XXXVII.

Entre promesse et danger, on réactive la rubrique Palais des Congrès. Consultation populaire oblige, il faudra répondre à deux questions : « Êtes-vous contre le projet de Jean-Paul Vigier, mais vous n’y échapperez pas ? » et « Voulez-vous un jardin, mais ce ne sera pas possible ? »

Personne ne semble regretter la disparition programmée de ce qui reste du Palais. Dommage. Après tout ce Palais n’est pas « si laid » (dixit Patrice Quéréel, fameux trublion) et les intentions qui ont présidé à sa construction étaient (sont toujours) celles invoquées aujourd’hui par son successeur : l’harmonie avec son encombrante voisine. Reconnaissons que l’ancien architecte, Jean-Pierre Dussaux, s’en était bien tiré. Il avait fait preuve d’imagination, de respect, et n’avait pas aboli toute ambition. Son bâtiment avait de l’allure, une élégance indéniable et excusez du peu, une modestie certaine.

A l’origine ce béton n’était pas si pisseux et les vitres moins opaques qu’aujourd’hui. L’intérieur était modulable et une restructuration n’aurait rien eu d’insurmontable. Les pompiers en décidèrent autrement ; la sécurité (vertu cardinale de l’heure) se veut l’autel de tous les sacrifices.

Aujourd’hui il est dans l’air du temps de déplorer ce cube de béton laissé à l’abandon de façon délibérée. Ce qui se construira à cet endroit (car on y construira, c’est inévitable) n’aura d’intérêt que si on lui donne un contenu. Or qu’aura-t-on ? Trois commerces (mercerie, droguiste, primeurs ?), une trentaine de logements (sûrement sociaux), et un centre de congrès qui ne sera qu’une fable. Seuls, brasserie et café raviront les bobos, un temps seulement, car la mode est changeante.

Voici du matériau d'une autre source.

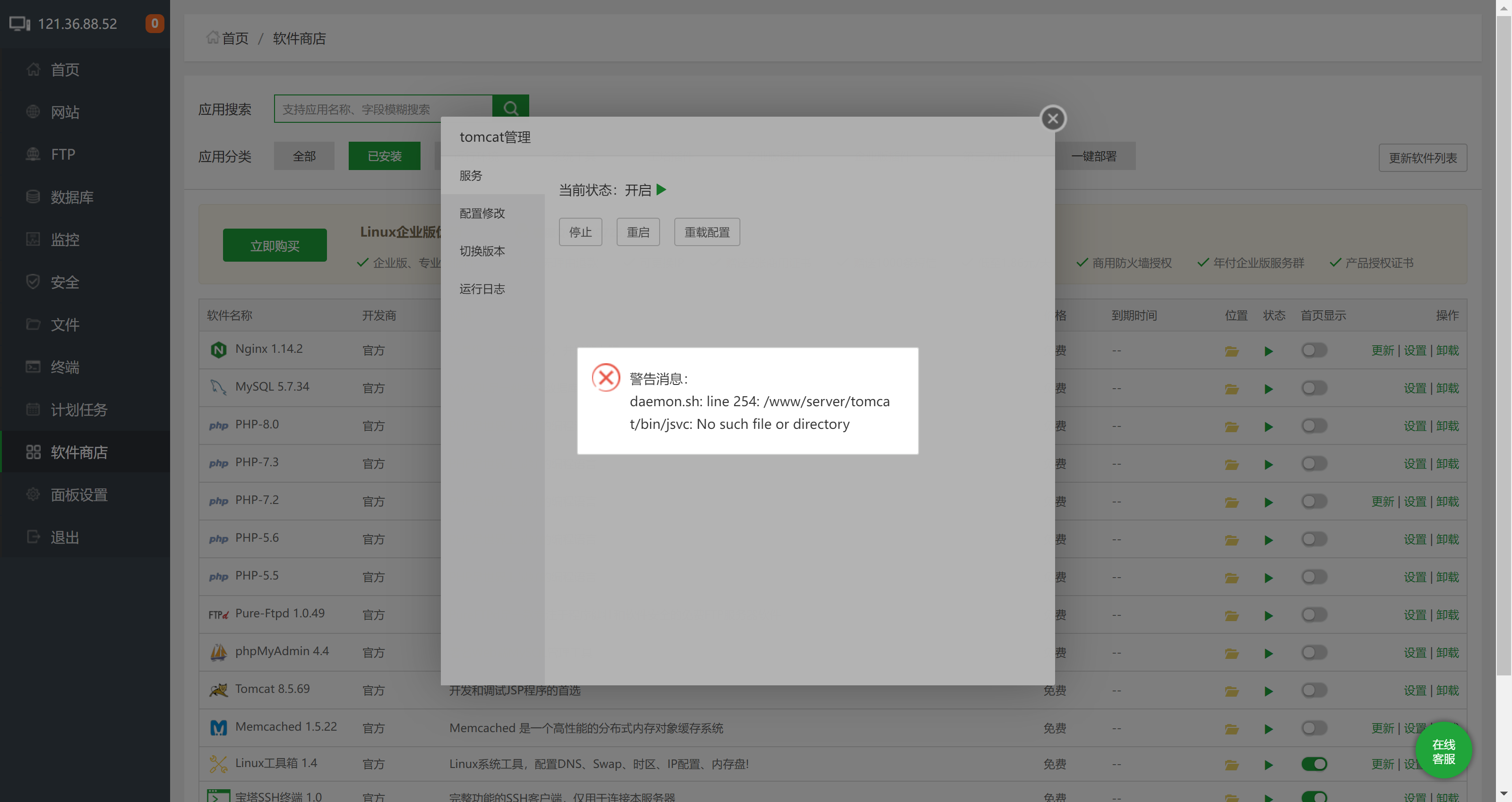Enable homepage display for Memcached 1.5.22
1512x802 pixels.
1314,728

On a livré cet emplacement précieux à la rentabilité via la séduction marchande des plus consensuelles. Le recours à Monet en est une des meilleures ficelles. Ce patronage (plus qu’abusif) permet d’instiller de la culture là où justement il n’y en aura pas. Rien à dire sur le projet de Viguier qui est tout, sauf de « l’architecture de notre époque » à supposer que cela existe.

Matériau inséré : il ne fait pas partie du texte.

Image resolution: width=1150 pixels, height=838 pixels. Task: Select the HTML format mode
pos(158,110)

Que l’opinion se désole du futur Espace Monet n’a rien que de normal. Notre époque préfère le vide au plein. Et c’est bien ainsi que le projet controversé s’entend : ses détracteurs voulaient du vide et du vert ; les promoteurs l’ont compris : ce sera du vide dans du verre.

Comme d’habitude, l’opinion publique reviendra, toute incohérence assumée, sur ses préférences d’avant (ou d’après) en se donnant le beau rôle, celui du bon sens et du goût moyen, équilibre où elle excelle. A cet égard, l’architecture est le plus difficile des arts. Autant un quidam peut admettre qu’il « n’y connaît rien » en musique ou en théâtre ; on lui pardonne. Autant en architecture il dit son goût bien fort, lequel prime sur toute considération. Le résultat est, la plupart du temps, navrant pour le talent des concepteurs. C’est la rançon obligée : l’architecte opère dans un domaine qui ne fait pas appel à la sensibilité mais, et au plus près, au vécu. Un philosophe (lequel ?) a dit : « On ne pense pas en dehors du monde » ; idem ici : « On ne construit pas en dehors du monde ». Dieu sait si j’en sais quelque chose.

2 Réponses à “XXXVII.”


  • Mr Crocodile

    Il est même très beau ce palais, ses lignes sont très élégantes.
    Vous parlez d’humilité, mais je trouve qu’il a le mérite d’avancer démasqué et de ne se prendre que pour ce qu’il est: un bâtiment du XXème siècle.
    Je pense qu’il est suffisamment stylé pour mériter d’être classé.

  • Et si on faisait sauter toutes ces vieilleries autour du-dit Palais, pour construire d’autres cubes et tours!